-- begin --

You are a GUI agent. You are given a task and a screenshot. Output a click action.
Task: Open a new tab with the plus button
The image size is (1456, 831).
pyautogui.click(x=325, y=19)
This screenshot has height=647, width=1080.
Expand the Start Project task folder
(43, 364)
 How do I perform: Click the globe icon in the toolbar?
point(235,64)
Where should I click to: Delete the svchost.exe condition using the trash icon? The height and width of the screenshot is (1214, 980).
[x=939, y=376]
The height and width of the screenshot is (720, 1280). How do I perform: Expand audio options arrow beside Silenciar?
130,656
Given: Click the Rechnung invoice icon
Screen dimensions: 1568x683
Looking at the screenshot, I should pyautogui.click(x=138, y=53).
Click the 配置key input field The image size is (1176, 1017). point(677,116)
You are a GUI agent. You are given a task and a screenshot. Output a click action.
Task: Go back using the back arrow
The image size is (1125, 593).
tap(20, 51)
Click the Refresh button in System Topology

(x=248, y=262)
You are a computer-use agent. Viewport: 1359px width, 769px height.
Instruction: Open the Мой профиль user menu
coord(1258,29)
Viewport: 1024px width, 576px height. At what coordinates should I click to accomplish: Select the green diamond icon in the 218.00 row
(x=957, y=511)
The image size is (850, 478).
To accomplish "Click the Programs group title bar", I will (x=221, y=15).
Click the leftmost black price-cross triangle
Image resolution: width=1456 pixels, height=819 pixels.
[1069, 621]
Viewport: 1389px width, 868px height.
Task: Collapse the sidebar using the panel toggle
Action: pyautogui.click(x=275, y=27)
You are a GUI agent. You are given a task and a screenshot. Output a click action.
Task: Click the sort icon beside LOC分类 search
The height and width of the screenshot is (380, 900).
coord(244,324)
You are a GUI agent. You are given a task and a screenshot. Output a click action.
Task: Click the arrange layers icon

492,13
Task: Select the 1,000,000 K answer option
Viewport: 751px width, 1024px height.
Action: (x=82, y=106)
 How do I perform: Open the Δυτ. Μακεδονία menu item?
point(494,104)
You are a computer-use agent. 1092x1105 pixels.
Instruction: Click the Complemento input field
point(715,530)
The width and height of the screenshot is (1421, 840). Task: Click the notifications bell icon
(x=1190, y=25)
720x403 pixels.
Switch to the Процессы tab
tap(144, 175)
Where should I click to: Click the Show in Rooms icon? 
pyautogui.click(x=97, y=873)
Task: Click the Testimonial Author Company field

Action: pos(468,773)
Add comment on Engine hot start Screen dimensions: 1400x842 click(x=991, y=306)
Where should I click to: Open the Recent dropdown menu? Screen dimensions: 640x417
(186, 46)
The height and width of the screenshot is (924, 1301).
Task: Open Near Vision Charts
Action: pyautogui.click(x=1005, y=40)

-- end --

_Directive_. Reproduce the lines of the records verbatim, from the line containing "Viewport: 1024px width, 576px" up to and including the line containing "Action: (x=82, y=106)".

_Result_.
Viewport: 1024px width, 576px height. At what coordinates should I click to accomplish: Select the green diamond icon in the 218.00 row
(x=957, y=511)
The image size is (850, 478).
To accomplish "Click the Programs group title bar", I will (x=221, y=15).
Click the leftmost black price-cross triangle
Image resolution: width=1456 pixels, height=819 pixels.
[1069, 621]
Viewport: 1389px width, 868px height.
Task: Collapse the sidebar using the panel toggle
Action: pyautogui.click(x=275, y=27)
You are a GUI agent. You are given a task and a screenshot. Output a click action.
Task: Click the sort icon beside LOC分类 search
The height and width of the screenshot is (380, 900).
coord(244,324)
You are a GUI agent. You are given a task and a screenshot. Output a click action.
Task: Click the arrange layers icon

492,13
Task: Select the 1,000,000 K answer option
Viewport: 751px width, 1024px height.
Action: (x=82, y=106)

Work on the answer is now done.